3) Are there performance issues/requirements on a given part of your system and you need to hold volatile data such as a cache of processed data, or you need to efficiently handle user sessions across multiple machines, or even a queuing system for processing tremendous amounts of data coming in? The add a "companion" Key-Value DB to your architecture.
... And many, many other examples of other specialized NoSQL DBs could be added here, but you get the idea.
Summing up: Understand the data > Attempt to model an RDBMS schema that supports said data > Use proper "companion" DBs for whatever data that does not fit in a RDBMS.
> If SQL is indeed the choice 99 times out of 100, how can you know when you are faced with that 1-in-100 time when NoSQL is actually the right option?
If you have to ask yourself “Should I use SQL or NoSQL?” then you should use SQL. If you have to use NoSQL, you won't have to ask yourself. Usually it's pretty obvious when you will not use joins at all.
That's not always true, of course. NoSQL databases can usually handle 1st level relationships just fine. The problem arises when the related item needs to be it's own entity.

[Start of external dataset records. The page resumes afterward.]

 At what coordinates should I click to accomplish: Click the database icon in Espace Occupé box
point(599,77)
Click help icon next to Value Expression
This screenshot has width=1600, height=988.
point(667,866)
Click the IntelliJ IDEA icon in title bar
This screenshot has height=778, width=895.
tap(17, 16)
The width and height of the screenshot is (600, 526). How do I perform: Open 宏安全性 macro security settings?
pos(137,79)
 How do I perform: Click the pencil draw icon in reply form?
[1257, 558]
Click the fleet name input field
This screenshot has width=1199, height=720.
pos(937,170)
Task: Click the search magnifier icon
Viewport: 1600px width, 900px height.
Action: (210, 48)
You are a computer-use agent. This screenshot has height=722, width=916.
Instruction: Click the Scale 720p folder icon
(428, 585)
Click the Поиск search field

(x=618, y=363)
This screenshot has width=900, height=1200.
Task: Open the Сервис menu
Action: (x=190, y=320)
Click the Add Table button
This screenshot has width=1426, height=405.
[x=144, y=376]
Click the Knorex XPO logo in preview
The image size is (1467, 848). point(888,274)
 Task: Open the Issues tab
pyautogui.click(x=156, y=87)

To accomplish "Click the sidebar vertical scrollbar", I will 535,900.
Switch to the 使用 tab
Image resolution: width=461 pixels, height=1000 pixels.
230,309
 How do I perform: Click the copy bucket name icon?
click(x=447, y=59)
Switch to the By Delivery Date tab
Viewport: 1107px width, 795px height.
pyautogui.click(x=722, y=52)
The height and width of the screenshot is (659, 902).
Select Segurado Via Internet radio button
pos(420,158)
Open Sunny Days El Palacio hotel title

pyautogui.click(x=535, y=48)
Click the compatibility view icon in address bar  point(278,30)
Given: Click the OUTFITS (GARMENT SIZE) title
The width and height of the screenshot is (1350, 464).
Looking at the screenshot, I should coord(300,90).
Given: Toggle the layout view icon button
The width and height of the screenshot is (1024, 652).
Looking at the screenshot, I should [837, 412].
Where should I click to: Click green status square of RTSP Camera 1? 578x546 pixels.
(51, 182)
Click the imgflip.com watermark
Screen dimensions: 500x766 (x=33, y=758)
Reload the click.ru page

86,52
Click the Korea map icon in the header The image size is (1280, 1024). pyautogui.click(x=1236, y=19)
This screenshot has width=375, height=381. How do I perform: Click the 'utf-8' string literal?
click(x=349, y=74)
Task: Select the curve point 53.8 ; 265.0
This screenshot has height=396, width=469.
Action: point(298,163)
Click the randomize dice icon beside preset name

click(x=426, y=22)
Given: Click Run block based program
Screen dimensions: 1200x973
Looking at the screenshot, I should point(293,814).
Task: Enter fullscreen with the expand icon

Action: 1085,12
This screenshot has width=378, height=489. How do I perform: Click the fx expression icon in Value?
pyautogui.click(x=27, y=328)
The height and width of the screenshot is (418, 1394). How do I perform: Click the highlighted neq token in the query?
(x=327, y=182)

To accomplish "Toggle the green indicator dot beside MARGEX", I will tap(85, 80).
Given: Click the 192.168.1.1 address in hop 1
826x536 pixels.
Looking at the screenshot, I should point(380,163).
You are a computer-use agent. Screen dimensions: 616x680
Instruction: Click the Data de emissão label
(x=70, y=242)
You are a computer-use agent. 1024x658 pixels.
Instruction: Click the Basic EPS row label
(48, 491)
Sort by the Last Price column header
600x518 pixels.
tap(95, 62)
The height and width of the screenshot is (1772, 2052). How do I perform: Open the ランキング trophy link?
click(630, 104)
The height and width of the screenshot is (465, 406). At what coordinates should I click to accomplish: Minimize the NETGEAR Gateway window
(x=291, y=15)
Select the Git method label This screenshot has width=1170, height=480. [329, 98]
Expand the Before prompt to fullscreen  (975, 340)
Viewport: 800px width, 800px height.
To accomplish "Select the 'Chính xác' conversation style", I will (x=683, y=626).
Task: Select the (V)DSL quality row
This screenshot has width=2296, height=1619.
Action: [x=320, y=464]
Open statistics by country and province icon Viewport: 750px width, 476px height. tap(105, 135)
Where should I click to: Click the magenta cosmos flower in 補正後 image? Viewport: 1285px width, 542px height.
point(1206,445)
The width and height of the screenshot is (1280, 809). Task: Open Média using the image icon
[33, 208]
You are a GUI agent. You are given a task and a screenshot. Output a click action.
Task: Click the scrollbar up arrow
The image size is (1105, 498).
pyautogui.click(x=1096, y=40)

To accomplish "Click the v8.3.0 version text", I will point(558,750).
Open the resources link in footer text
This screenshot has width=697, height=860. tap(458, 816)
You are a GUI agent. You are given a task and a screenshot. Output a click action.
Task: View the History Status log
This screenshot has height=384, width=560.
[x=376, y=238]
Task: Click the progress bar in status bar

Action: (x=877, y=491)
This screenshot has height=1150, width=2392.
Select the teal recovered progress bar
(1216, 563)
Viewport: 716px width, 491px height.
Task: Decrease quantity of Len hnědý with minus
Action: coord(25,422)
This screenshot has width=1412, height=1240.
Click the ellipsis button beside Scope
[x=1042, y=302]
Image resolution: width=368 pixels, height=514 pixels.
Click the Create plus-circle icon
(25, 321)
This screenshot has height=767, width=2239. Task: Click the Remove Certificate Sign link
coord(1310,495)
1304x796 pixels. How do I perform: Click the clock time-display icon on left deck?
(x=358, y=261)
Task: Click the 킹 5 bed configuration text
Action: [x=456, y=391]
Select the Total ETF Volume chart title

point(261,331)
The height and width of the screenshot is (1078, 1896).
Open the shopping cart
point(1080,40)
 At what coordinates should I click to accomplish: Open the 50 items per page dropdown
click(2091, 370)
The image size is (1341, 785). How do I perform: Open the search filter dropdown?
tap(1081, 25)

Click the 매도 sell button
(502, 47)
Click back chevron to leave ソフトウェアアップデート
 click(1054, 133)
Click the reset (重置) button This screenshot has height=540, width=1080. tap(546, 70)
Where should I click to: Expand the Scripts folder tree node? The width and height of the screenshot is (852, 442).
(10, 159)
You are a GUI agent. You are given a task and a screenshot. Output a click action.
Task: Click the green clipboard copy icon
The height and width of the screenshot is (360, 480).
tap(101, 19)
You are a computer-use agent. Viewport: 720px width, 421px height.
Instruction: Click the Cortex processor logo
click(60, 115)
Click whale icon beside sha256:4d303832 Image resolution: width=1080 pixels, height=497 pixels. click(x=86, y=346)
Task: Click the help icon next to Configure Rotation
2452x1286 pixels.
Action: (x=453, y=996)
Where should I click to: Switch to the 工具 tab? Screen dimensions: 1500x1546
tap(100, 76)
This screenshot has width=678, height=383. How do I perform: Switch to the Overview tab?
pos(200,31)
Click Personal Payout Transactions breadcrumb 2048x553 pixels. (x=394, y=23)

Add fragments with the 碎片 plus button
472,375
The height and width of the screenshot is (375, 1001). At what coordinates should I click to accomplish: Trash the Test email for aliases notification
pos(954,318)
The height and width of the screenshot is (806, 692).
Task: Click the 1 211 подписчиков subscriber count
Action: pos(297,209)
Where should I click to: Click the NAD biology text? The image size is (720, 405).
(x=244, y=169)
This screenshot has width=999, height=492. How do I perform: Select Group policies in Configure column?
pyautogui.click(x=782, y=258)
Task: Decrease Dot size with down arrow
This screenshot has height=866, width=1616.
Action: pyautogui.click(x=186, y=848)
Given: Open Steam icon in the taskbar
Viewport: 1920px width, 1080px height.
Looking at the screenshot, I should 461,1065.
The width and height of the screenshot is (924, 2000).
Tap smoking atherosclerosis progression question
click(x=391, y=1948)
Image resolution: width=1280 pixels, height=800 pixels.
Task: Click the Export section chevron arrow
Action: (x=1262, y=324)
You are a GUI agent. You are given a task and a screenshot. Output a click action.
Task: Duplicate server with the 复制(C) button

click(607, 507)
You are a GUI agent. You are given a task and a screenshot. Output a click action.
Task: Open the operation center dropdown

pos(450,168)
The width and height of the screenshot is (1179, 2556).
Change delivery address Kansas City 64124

For example, if you have a table of users who have permissions represented by text, that's really easy in a NoSQL database, as most of them provide some kind of list datatype (list<X> in cassandra, arrays in mongo, list in redis). The problem arises when consumers of the database need to be able to add or remove from the set of possible permissions. If it's limited forever to 'read'/'write'/'execute', or is unlimited, you're golden! But if it's some sort of system where an admin needs to be able to dynamically create customized permissions, an RDBMS will be the clear cut winner.